I came to understand that even those things that are cruel and painful in the world… can still become bright and powerful when cannibalized and recreated in the right way. Art has the capacity to transform the world and strengthen the spirit – even in the darkest hour. However, like most things bright and shiny, art also has the capacity to hurt and burn. Managing the heat of the creative flame has been tricky at best. However, whatever the fire of creativity has burnt away has nearly always turned out to be the very thing holding me back.

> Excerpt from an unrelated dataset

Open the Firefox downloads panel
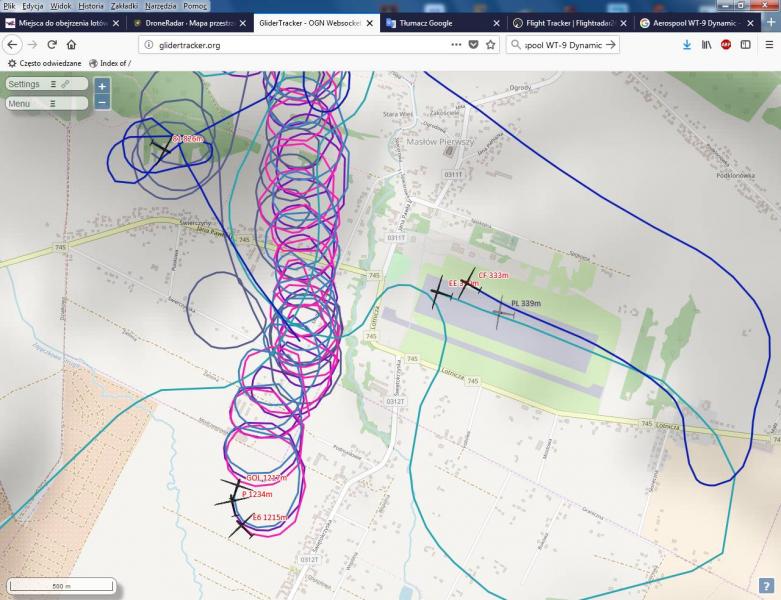 687,44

Today I consider myself fire’s bride. I am married to my muse, the fire and spark of inspiration always comes first in my life. Art is my priority. But that doesn’t mean sacrificing myself like Joan. In order to create I have to be healthy and nourished on all levels. However, if Joan felt the same way about God as I do about art, I can understand the willingness to die for such a cause. And I have one man to thank for this passion, fire and love in my life, the ever-wonderful Leonard Cohen.